The Giacometti Institute building itself is rather tony, situated in an Art Deco townhouse formerly the studio of artist and interior designer Paul Follot. Refurbished by Pascal Grasso, the venue still has only 350 square meters of space, and visits are by appointment only to prevent overcrowding.

Alberto Giacometti’s reconstructed studio, made up of his furniture, personal objects, sculptures, walls painted by the artist (photo by the author)

The reassembled 20-meters-square Hippolyte-Maindron studio is the first thing encountered, and it is compelling since it includes the very last clay sculptures Giacometti was working on before he died in 1966. But soon Annette Messager’s sharp feminist slant supersedes traditional melancholic, existential, and phenomenological readings of Giacometti’s work, as recently depicted in the fine film Final Portrait based on American art writer James Lord’s book. Accepting cart blanche, Messager pulled plenteous discoveries from the archive, presenting little known Giacometti sculptures, drawings, notebooks, and personal documents next to her own. The whole is organized thematically by room: the room of encounters, the room of legends, the nose-to-nose room, the room of disorders, and the room of Annettes.

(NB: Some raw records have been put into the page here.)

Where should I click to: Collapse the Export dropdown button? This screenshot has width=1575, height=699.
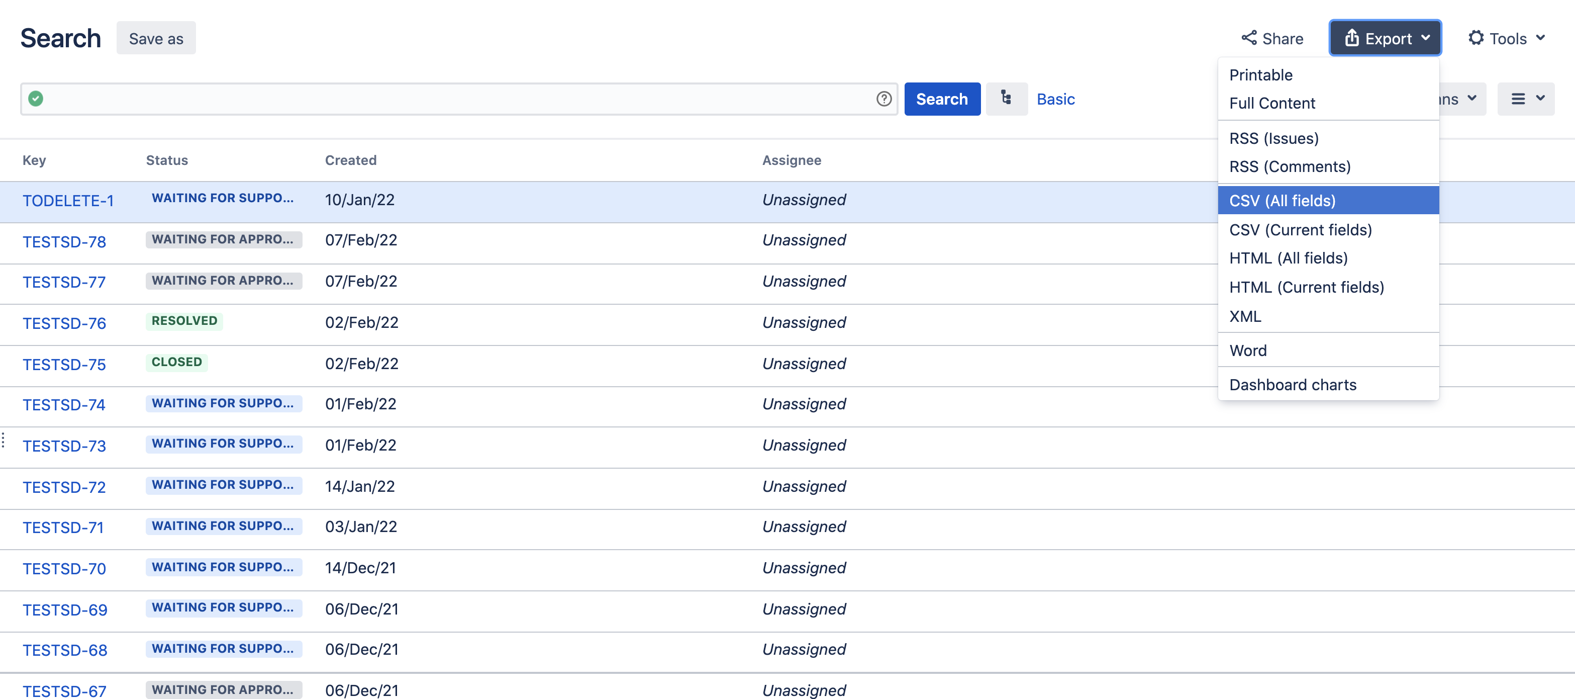click(x=1385, y=39)
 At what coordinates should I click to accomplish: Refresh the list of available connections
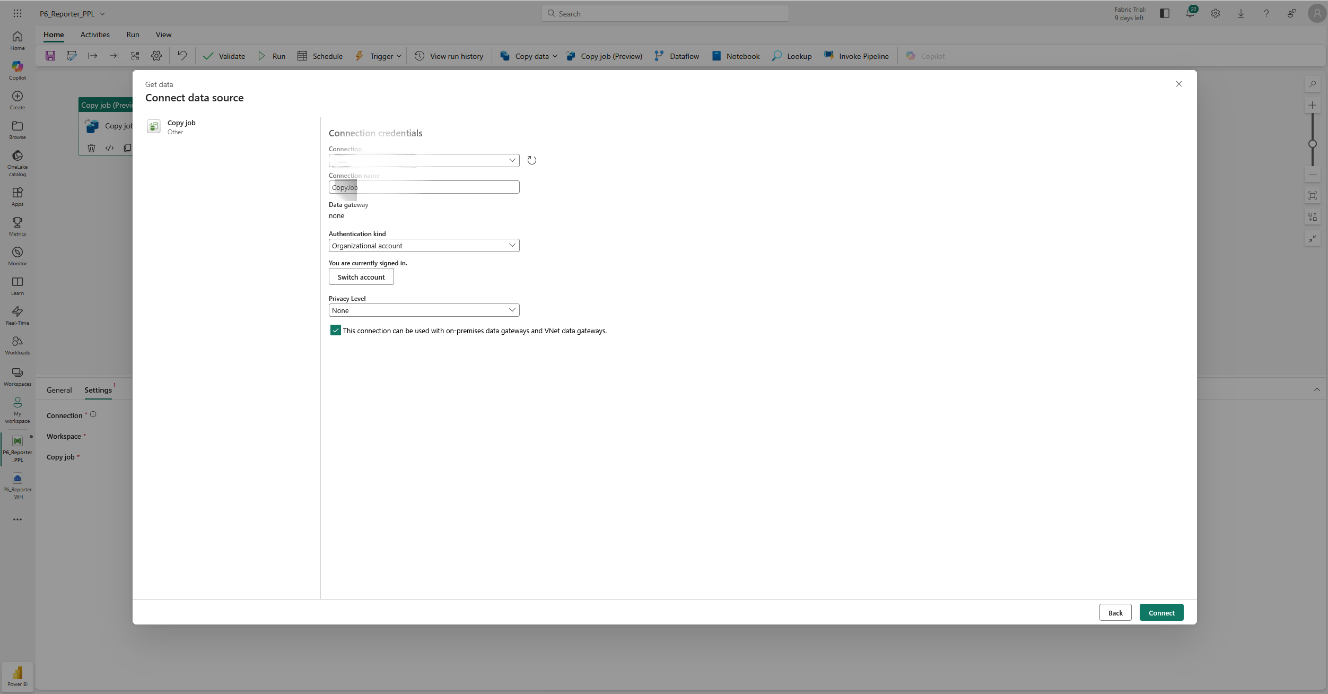[x=531, y=160]
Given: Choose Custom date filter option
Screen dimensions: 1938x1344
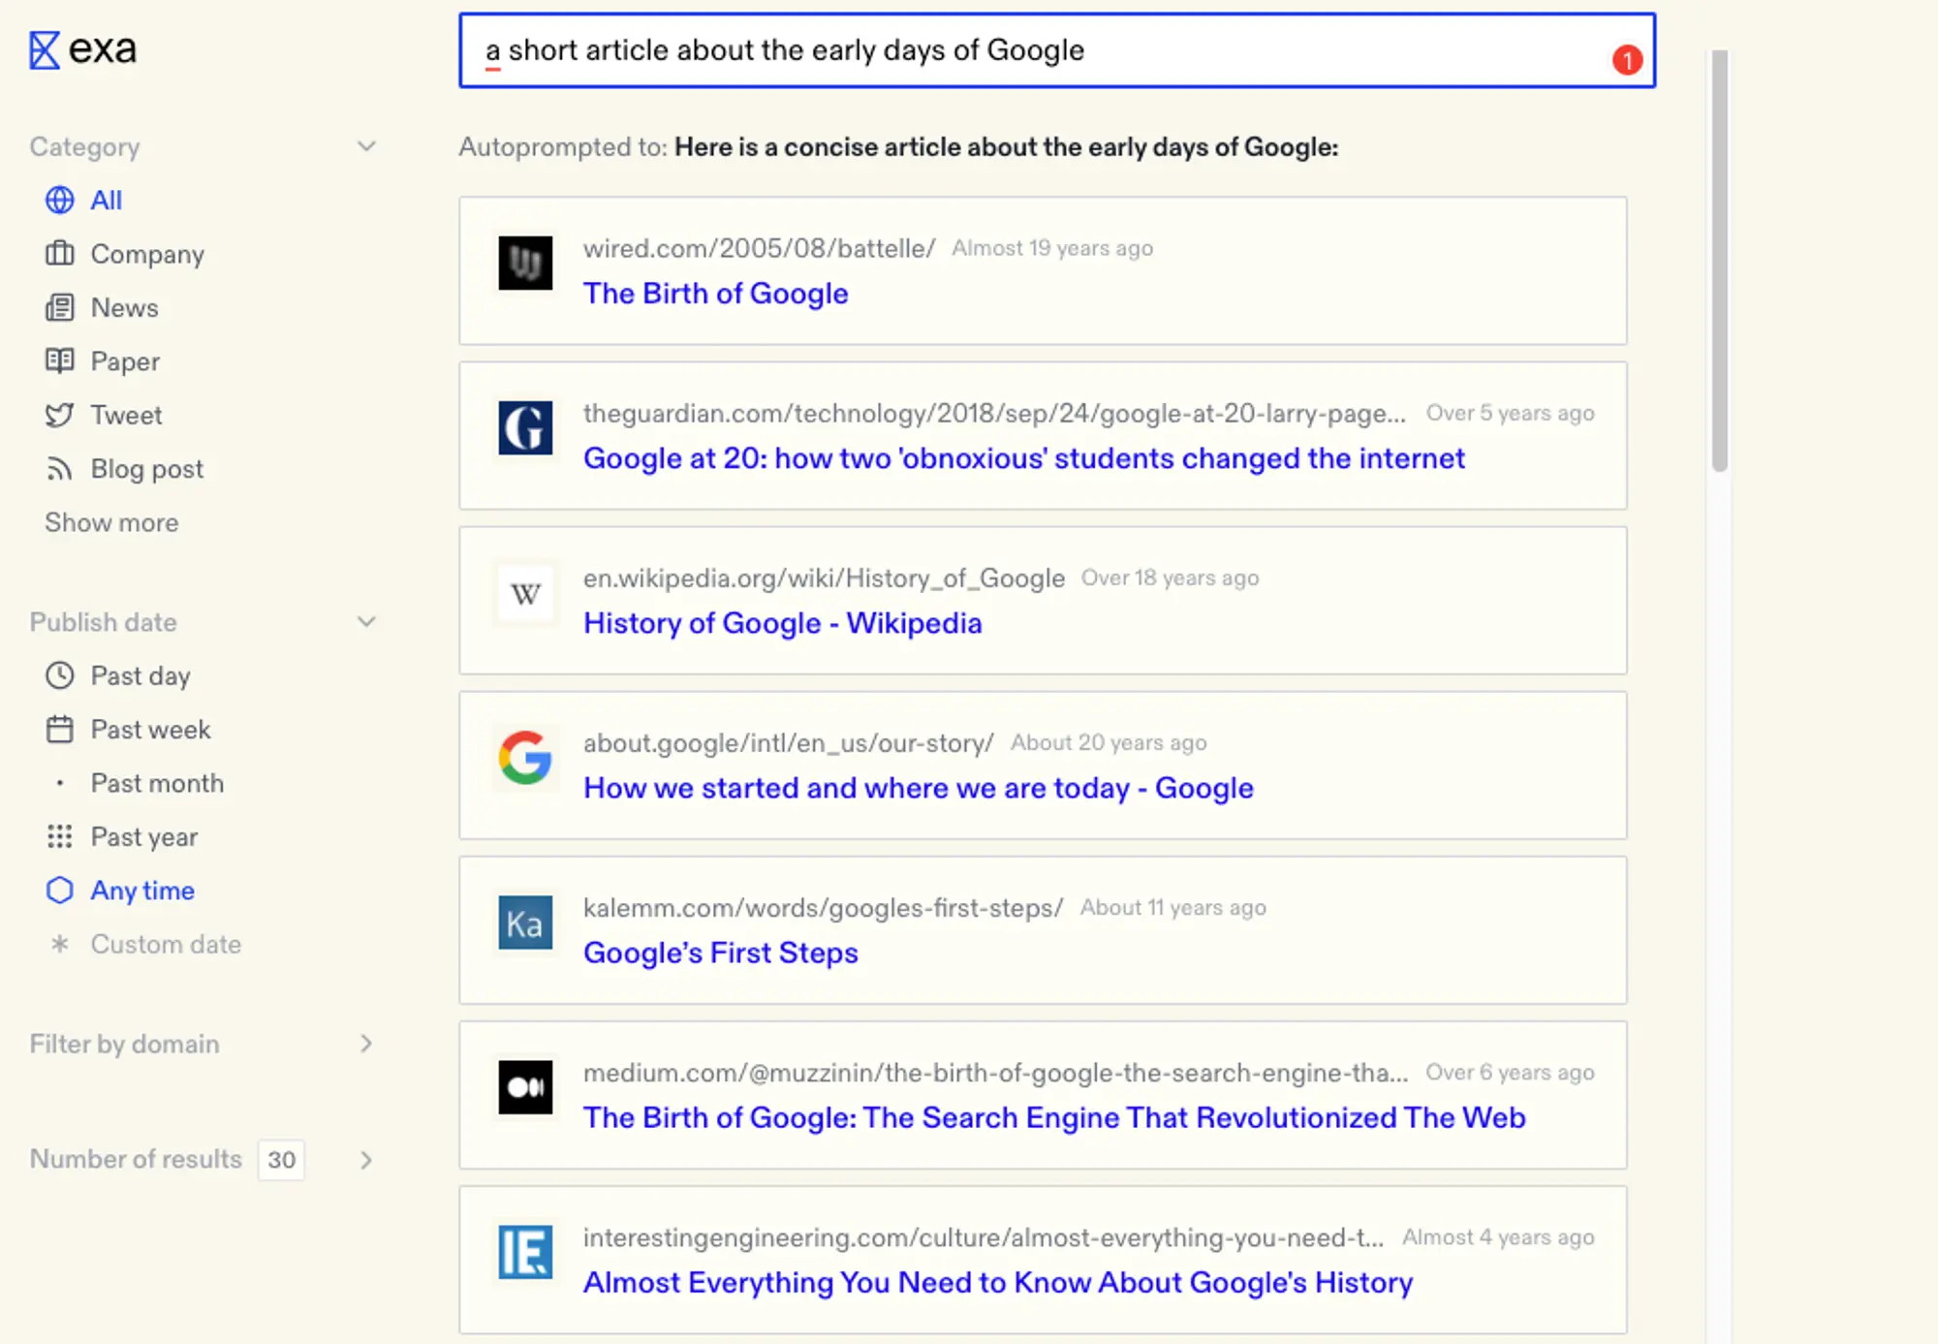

Giacometti, Standing Nude (Annette) (1961) oil on canvas, 69 x 49.5 cm, Collection Fondation Giacometti, Paris © Succession Giacometti (Fondation Giacometti, Paris + ADAGP, Paris)
Alberto Giacometti, “London Figurines, Model A” (1965) (photo by the author)
Annette Messager, “Mother and Child” (2018) (left) and Alberto Giacometti, “The Nose” (1947)
Annette Messager, “Without Legend” (2011-12) Collection Museum of Modern and Contemporary Art Strasbourg (© Annette Messager and Marian Goodman gallery)
Annette Messager, “Without Legend” (2011-12) (photo Mathieu Bertola)
Giacometti, Head of Mother and Man (circa 1963) pen and blue ink on envelope 17.6 x 25.4 cm Collection Giacometti Foundation, Paris (© Giacometti Foundation Paris + ADAGP, Paris)
The Room of Disorders, installation view (© Annette Messager & Galerie Marian Goodman)
The Room of Annettes, with (center) Annette Messager installation “The Parade of the Squirrel for Annette” (2018) (©Giacometti Foundation, Paris + ADAGP, Paris)
Room of Encounters, installation view (© Giacometti Foundation Paris + ADAGP, Paris)

The first stand-alone piece seen is Giacometti’s small “Figurine in Cage” (1950) which leads to Messager’s arranged room of encounters, dedicated to Giacometti’s entourage. Displayed are splendid photographs, letters, notebooks and drawings, most notably one of his mother Annette, “Head of Mother and Man” (circa 1963). It is then I realized the neat conceit at work here: Annette is the name of Giacometti’s mother, also Annette Arm, his wife and primary female model, as seen in “Standing Nude (Annette)” (1961), and also of Messager who is tenderly pairing herself with him here. Indeed, the strongest, strangest, and most surreptitious thing in the show is “The Parade of the Squirrel for Annette” (2018), Messager’s arrangement of Giacometti’s “Annette Standing” (ca. 1954) and her “The Parade of the Squirrel” (1994). There is magic afoot.

Annette Messager, “Man Walking Backwards in Time” (2018) (© Giacometti Foundation Paris + ADAGP, Paris)

Alberto Giacometti / Annette Messager / Our Rooms continues at the Institut Giacometti (5, rue Victor Schoelcher, 14th arrondissement, Paris) through January 13. It is curated by Annette Messager under the direction of Catherine Grenier.